My Bunny Hop Years

They were, in retrospect, a Periclean Golden Age; a time of innocence, but a time of experience as well.  Like the Jazz Age, they burned brightly for only a brief period, but their embers continue to smolder latterly on the so-called “World Wide Web”–six decades later!


The true, the ORIGINAL Bunny Hop–danced by swinging guys ‘n gals.

 

I speak, of course, about the years of The Bunny Hop; that Latin-influenced visitor that appeared upon the scene shortly after I was born, and swept the country club and grade school dances of my youth.

You, who live in the “go-go” 21st century, where everything is permitted and nothing is forbidden, cannot know the thrill that shook through a nine-year-old-boy’s body when he ever so delicately placed them on the hips of Caroline Spretzka.

Where before, you had been limited to box-stepping with her around a gymnasium, or–if you were a particularly good dancer–pairing off with her as part of a talent-show polka troupe that performed on stage–now you got the real thing, the primal view that the male bunny sees when he fulfills his primordial urge to you-know-what-like-a-bunny–am I out of my ration of hyphens yet?

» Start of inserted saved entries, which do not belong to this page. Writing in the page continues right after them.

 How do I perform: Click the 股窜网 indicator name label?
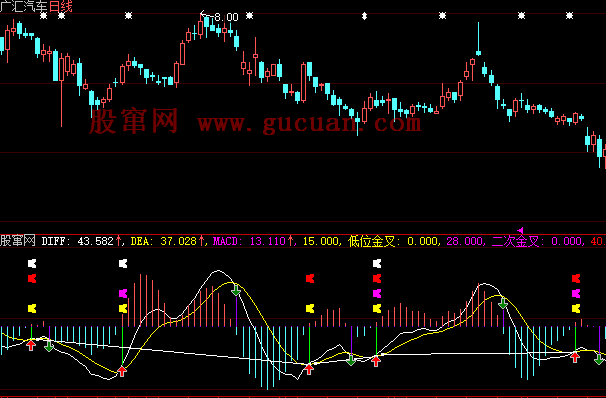(x=18, y=241)
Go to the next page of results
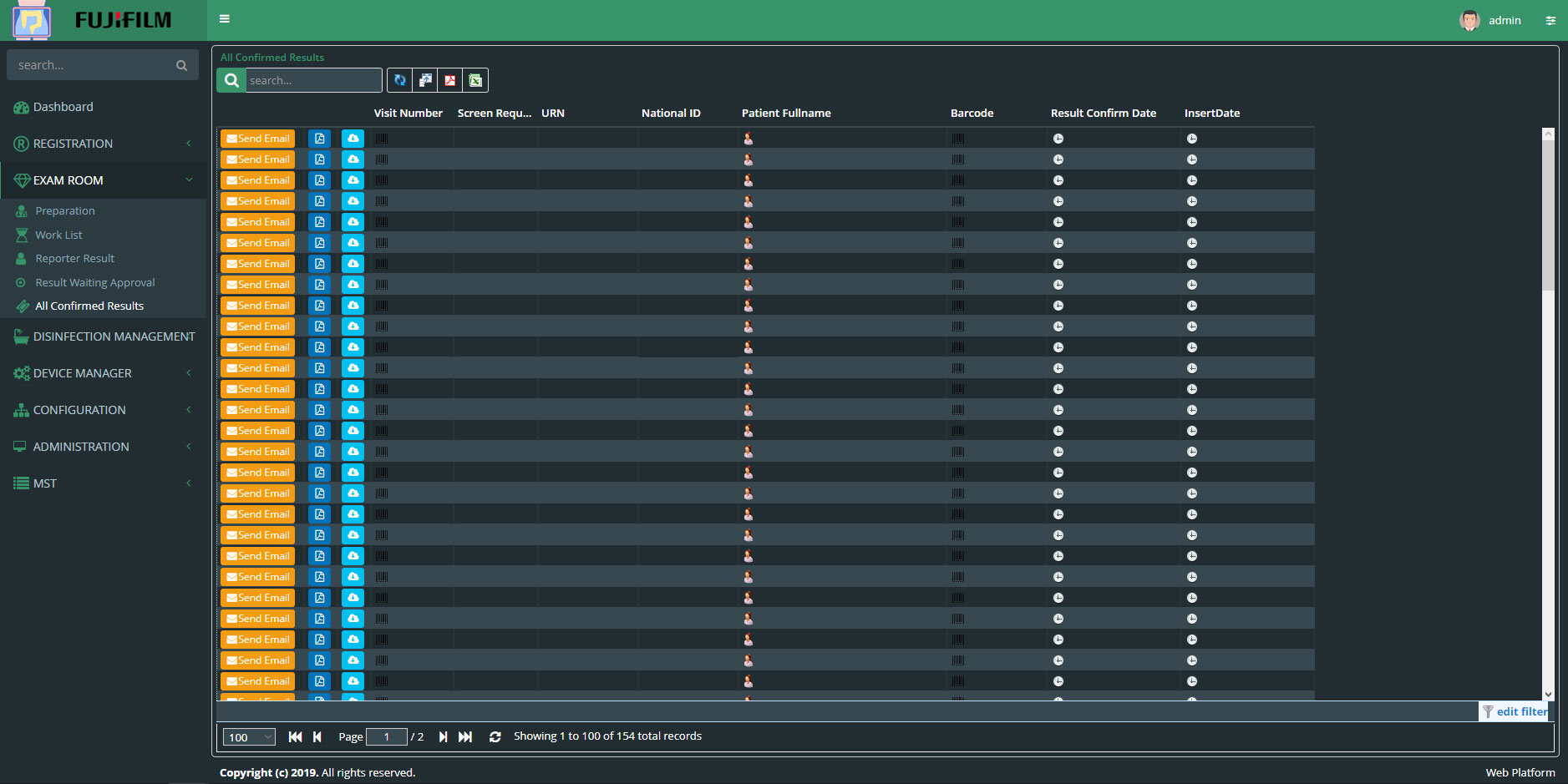 (443, 736)
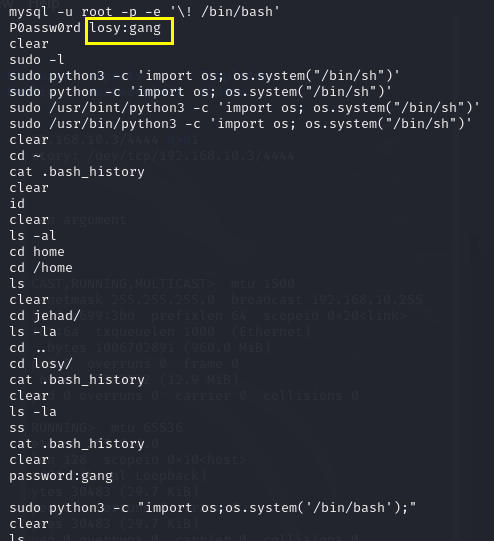494x541 pixels.
Task: Click the 'cd jehad/' command line
Action: pos(45,316)
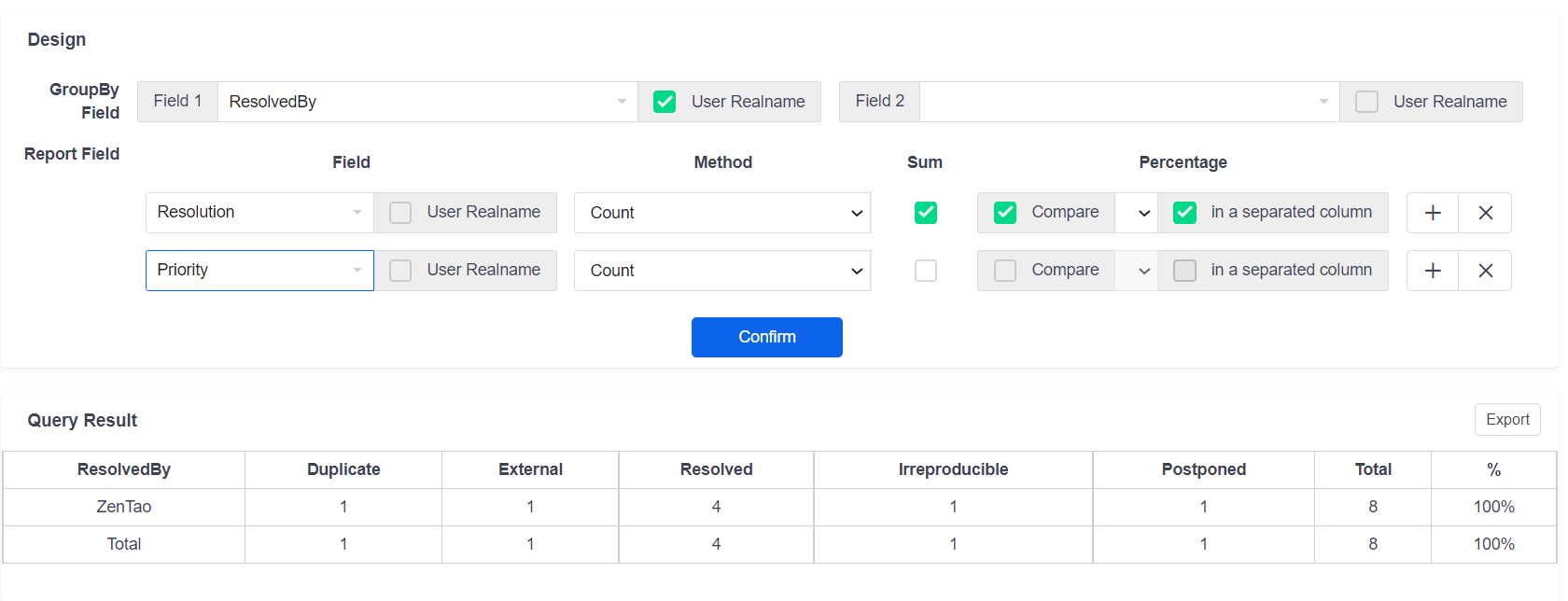Viewport: 1568px width, 601px height.
Task: Disable separated column for Resolution row
Action: tap(1184, 213)
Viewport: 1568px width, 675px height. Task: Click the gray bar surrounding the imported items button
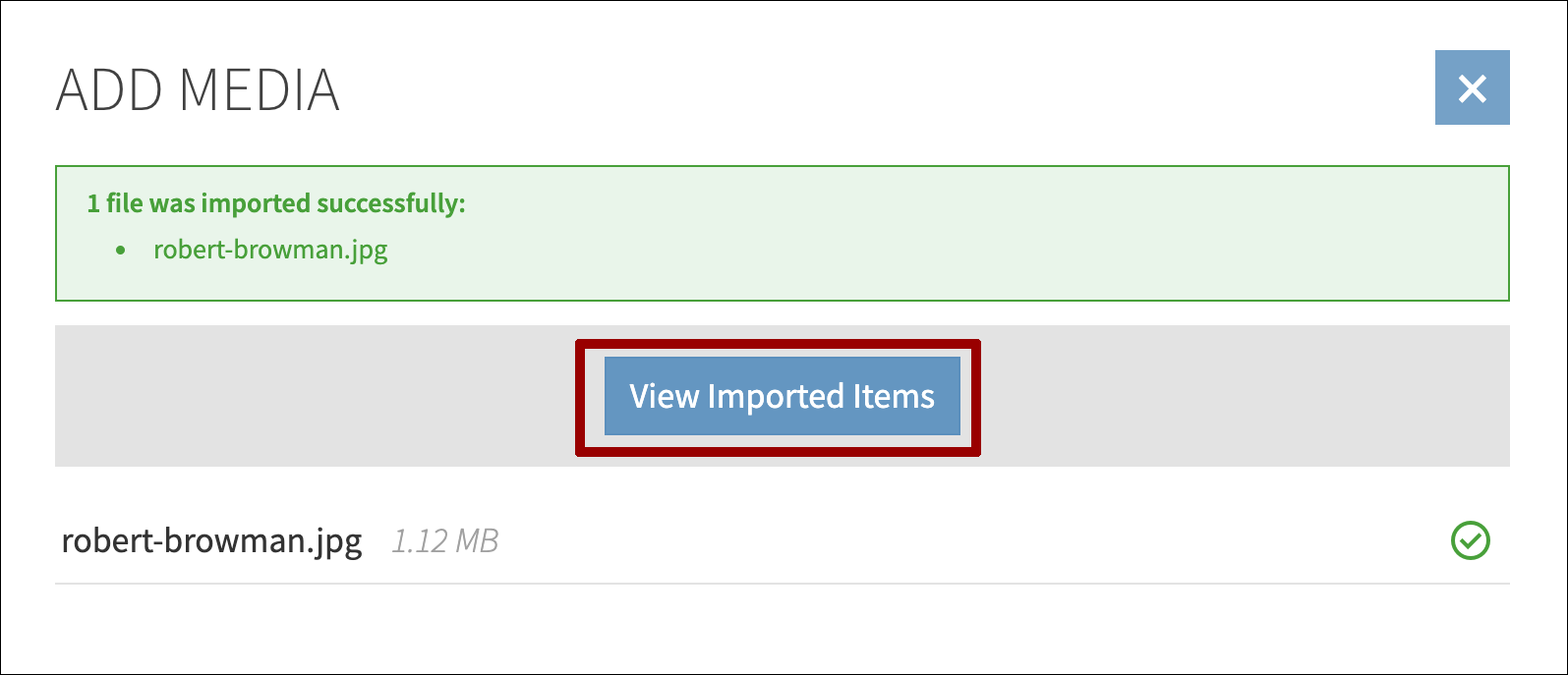pos(295,395)
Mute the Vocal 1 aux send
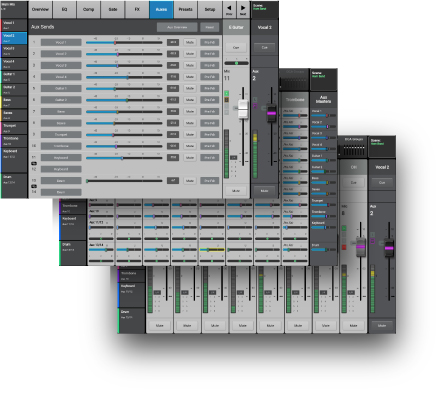Viewport: 441px width, 393px height. point(190,42)
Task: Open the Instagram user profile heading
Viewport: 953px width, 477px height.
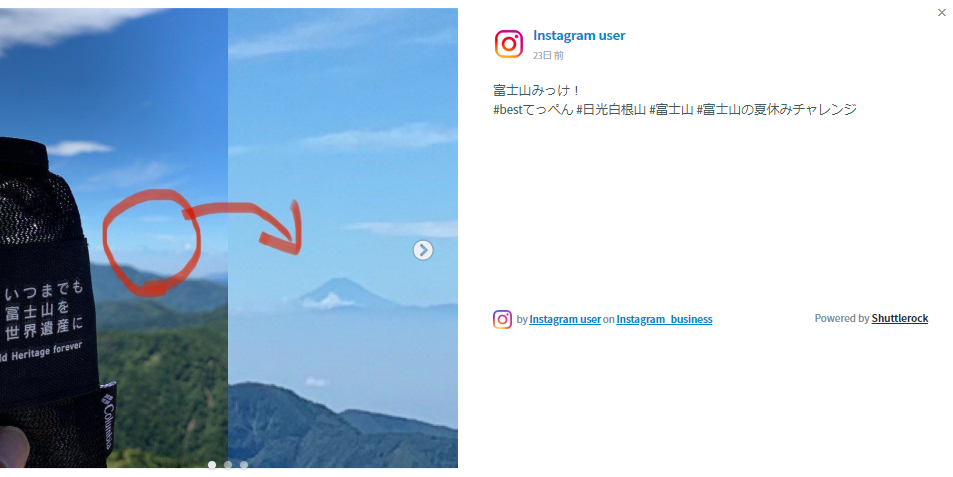Action: pos(579,35)
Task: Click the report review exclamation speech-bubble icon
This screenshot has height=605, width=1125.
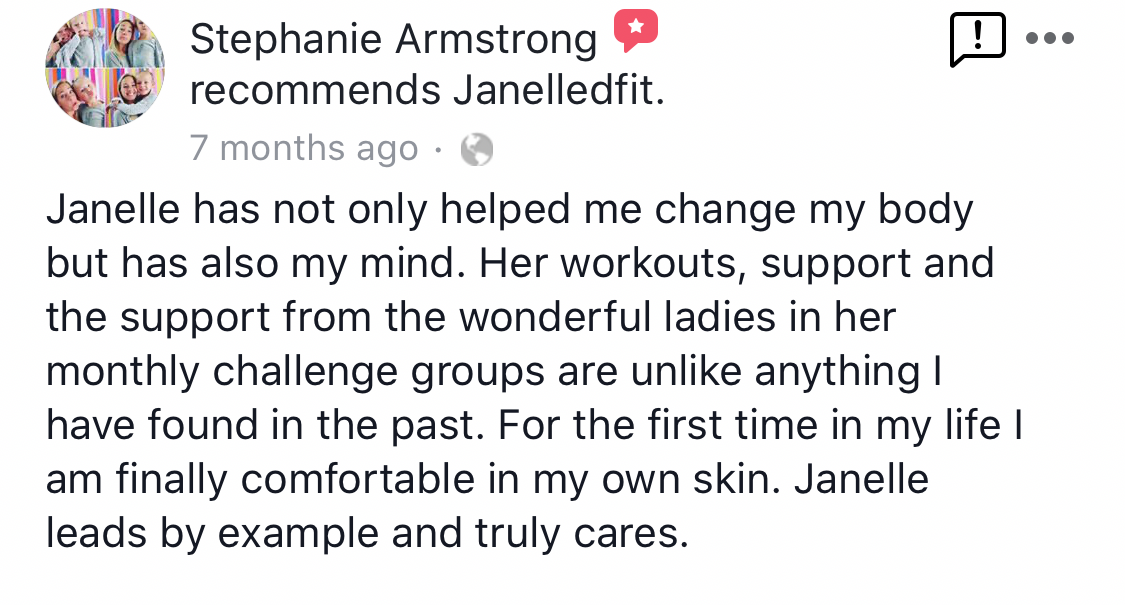Action: (977, 39)
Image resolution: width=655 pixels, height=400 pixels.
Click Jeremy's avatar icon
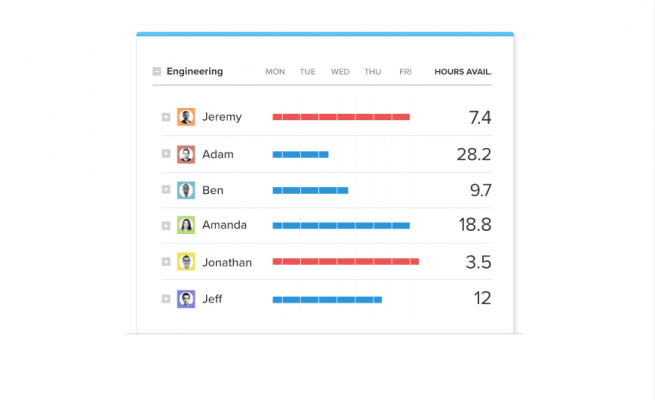186,117
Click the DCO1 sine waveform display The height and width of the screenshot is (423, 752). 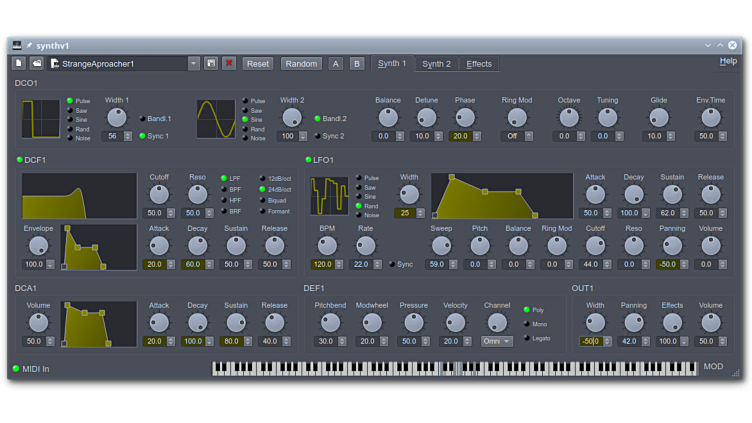(x=216, y=119)
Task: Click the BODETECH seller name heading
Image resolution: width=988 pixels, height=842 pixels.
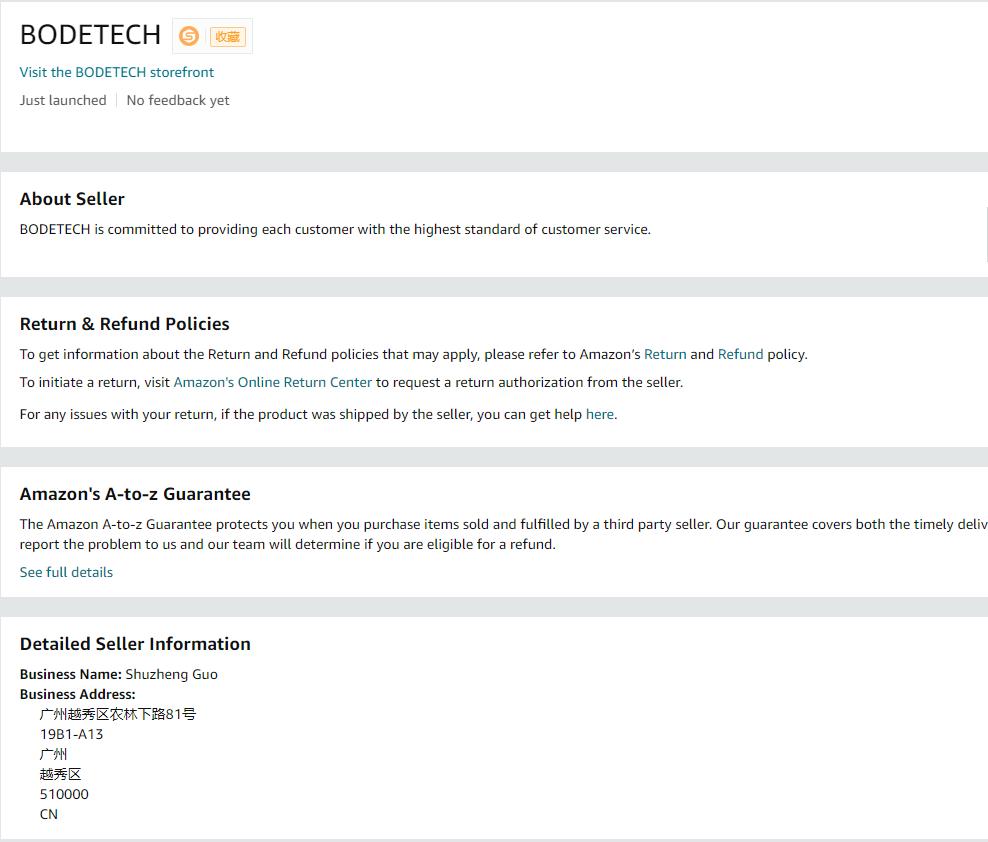Action: pos(90,34)
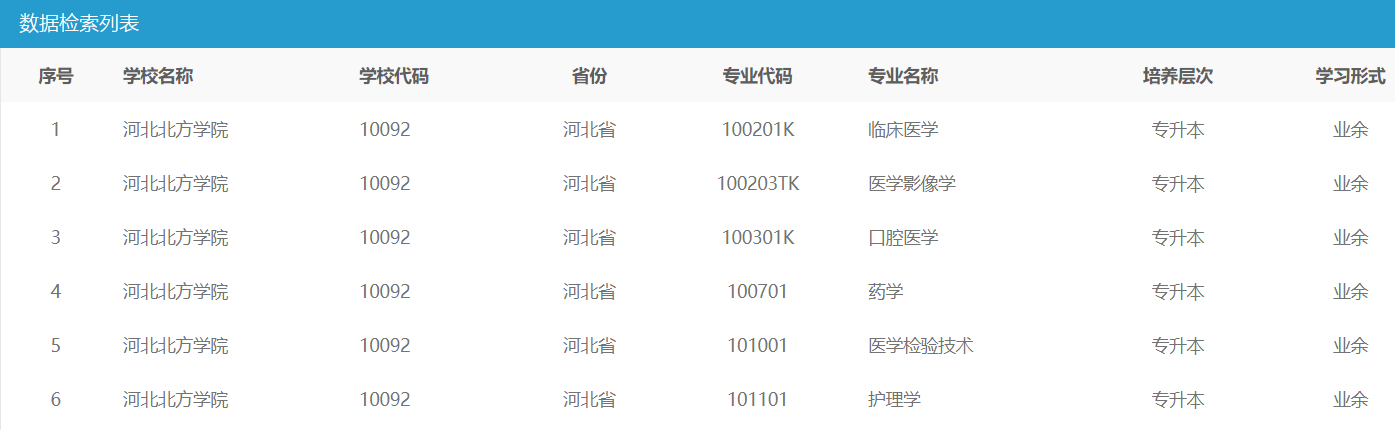Click the 学校代码 column header
The image size is (1395, 430).
pyautogui.click(x=394, y=77)
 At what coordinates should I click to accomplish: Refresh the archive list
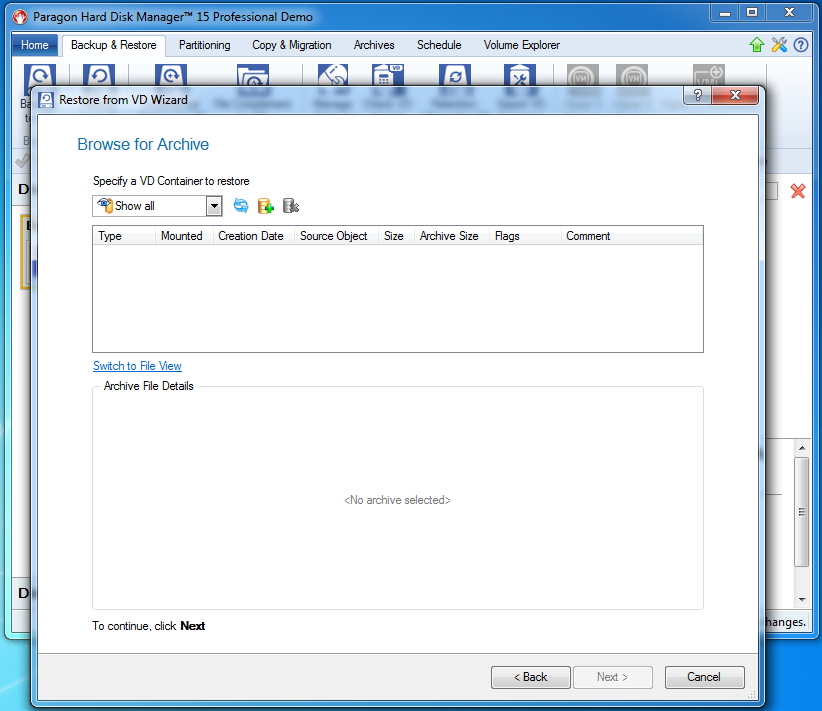[240, 205]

World’s longest Bunny Hop line?

 

No, The Bunny Hop represented that riot-like atmosphere–in cuddly guise–described by Claude Levi-Strauss in his seminal essay that I have forgotten the name of it’s so important.  Anyway, he says the feast (la fete) is a time for the breakdown of social norms, such as The Fox Trot that our parents sought so grimly to impose on us.  Yes, yes–I know that stiff social dance’s original name was “The Bunny Hug,” but by the time I came on the scene, 1951, a year before the invention (discovery?) of The Bunny Hop, The Fox Trot was old hat, leftover tuna noodle casserole.

It was a race against time: The Twist was looming on the horizon, a brooding future of no-contact dancing.  We were a doomed generation, like The Beatniks; aware that with the single flick of a switch in Moscow or the release of a single by Chubby Checker, our idyllic youth would be gone.  And so we danced into the night, since the morrow might never come!

Some (I don’t know who) would say The Bunny Hop was the beginning of it all, the whole “youth rebellion” movement that would culminate in “White Rabbit” by The Jefferson Airplane, the first psychedelic bunny in American cultural history.  Perhaps–I do not profess to know.


“So I’m tripping and all of a sudden I see this fucking HUGE white rabbit, and . . .”

 

I do know that when The Bunny Hop was announced at youth dances, the cynical boys who had snuck outside for smokes and the introverted girls who had turned their Barbie Dream Houses into Little Virginia Woolf “Rooms of Their Own” would suddenly rush to the dance floor, wallflowers no more, ready to participate in the communal rite that went back to the ancient Greeks.  It was, after all, Euripedes who wrote “Blessed are those who give themselves up to the dance.”  (Bacchae, line 74, R. Robertson, trans.)  I’m pretty sure he was thinking about The Bunny Hop–κουνέλι πηδώ–for those of you keeping score at home.  In Attic Greek.

Some say the 19th century Finnish dance jenkka is the mother of The Bunny Hop, but I say–so what?  When you’ve sweated through the one white shirt you own–probably left over from your First Holy Communion–and you want to get it on bunny-style, there are usually no 19th century Finns around to help you.

All I know for sure is that, when you’ve had three cherry Cokes, and the mother who’s stuck being chaperone calls for lapin sautee, and Susan Siragusa grabs you by the hand and pulls you out on the dance floor and you begin to tap twice to the right, twice to the left, then hop forward, backward, then three times forward–the madness of the dance is upon you.